> **INSTRUCTIONS TO FOLLOW**: Which lines of the entries below contain the word "size"? Pick out every such line in full, counting only matches with the same case.

> **RECORDS SHOWN**:
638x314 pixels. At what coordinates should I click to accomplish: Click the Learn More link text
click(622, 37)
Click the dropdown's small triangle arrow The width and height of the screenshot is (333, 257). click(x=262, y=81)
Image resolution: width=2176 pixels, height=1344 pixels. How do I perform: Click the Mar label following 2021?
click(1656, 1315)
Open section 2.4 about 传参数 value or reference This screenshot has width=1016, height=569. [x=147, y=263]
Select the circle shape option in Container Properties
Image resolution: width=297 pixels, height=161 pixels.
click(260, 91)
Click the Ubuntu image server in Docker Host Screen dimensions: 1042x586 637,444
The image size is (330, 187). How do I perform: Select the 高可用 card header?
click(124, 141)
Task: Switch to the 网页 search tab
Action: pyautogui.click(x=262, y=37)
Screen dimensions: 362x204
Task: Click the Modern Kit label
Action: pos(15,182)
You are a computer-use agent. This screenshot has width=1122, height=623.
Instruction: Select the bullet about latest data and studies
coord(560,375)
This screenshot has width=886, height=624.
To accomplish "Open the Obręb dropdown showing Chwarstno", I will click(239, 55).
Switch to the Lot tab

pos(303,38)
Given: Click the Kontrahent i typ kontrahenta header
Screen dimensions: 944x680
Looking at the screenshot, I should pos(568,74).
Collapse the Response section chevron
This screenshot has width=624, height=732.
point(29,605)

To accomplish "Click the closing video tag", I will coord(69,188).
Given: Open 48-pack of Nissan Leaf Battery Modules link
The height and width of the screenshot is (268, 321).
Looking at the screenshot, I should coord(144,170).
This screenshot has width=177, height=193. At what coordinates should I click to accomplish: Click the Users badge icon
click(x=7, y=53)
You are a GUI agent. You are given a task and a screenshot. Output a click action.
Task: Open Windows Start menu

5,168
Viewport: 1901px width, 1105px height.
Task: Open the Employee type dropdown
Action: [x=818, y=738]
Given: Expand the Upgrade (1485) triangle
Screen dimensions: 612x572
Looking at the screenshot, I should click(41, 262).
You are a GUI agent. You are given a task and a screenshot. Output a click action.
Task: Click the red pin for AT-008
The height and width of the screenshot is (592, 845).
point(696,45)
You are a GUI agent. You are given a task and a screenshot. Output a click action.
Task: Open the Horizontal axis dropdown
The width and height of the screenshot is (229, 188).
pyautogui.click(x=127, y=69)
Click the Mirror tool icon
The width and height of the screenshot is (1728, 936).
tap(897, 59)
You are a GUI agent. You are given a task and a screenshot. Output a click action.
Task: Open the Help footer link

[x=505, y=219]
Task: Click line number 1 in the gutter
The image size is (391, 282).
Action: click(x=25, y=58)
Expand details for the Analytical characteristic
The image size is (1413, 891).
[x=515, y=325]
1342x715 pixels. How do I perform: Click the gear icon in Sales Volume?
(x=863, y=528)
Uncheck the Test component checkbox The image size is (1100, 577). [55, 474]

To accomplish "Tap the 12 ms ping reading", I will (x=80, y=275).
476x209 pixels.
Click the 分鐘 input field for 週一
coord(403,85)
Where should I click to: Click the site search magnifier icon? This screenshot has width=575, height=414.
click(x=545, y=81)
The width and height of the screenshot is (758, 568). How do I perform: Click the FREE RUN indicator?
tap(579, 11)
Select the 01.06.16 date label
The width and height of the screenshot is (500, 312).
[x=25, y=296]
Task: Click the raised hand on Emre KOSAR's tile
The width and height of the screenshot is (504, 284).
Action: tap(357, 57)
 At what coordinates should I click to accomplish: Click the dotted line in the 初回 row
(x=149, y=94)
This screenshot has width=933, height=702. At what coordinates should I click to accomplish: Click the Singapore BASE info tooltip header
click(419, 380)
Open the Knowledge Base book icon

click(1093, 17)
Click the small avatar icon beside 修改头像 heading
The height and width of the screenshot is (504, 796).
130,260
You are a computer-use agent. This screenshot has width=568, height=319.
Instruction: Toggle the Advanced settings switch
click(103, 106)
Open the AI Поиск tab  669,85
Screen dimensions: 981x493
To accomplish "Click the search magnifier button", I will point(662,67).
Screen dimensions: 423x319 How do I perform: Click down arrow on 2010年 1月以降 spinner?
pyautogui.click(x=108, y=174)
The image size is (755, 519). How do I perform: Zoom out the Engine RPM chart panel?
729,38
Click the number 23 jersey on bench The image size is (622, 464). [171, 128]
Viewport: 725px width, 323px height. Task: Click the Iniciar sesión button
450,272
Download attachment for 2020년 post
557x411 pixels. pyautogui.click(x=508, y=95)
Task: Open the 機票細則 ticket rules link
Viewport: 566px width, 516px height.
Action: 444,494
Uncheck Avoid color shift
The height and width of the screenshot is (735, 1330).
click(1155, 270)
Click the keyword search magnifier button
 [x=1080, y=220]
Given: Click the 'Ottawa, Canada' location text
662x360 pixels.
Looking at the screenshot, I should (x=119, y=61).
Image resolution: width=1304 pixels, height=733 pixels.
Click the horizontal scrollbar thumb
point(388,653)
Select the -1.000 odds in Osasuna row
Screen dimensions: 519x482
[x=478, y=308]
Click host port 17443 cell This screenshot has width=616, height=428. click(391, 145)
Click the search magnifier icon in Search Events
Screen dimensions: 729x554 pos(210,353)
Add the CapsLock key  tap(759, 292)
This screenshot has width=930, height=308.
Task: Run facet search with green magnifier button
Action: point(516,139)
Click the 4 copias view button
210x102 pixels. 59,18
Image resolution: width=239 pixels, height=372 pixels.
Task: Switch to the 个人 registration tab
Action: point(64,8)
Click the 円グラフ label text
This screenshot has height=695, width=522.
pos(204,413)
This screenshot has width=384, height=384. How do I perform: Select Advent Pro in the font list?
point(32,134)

> **FINAL RESULT**:
The image size is (330, 187). How do I perform: Select the 高可用 card header?
The image size is (391, 282).
The image size is (1413, 891).
Uncheck the Test component checkbox The image size is (1100, 577). [55, 474]
The image size is (755, 519). How do I perform: Zoom out the Engine RPM chart panel?
Click the number 23 jersey on bench The image size is (622, 464). [171, 128]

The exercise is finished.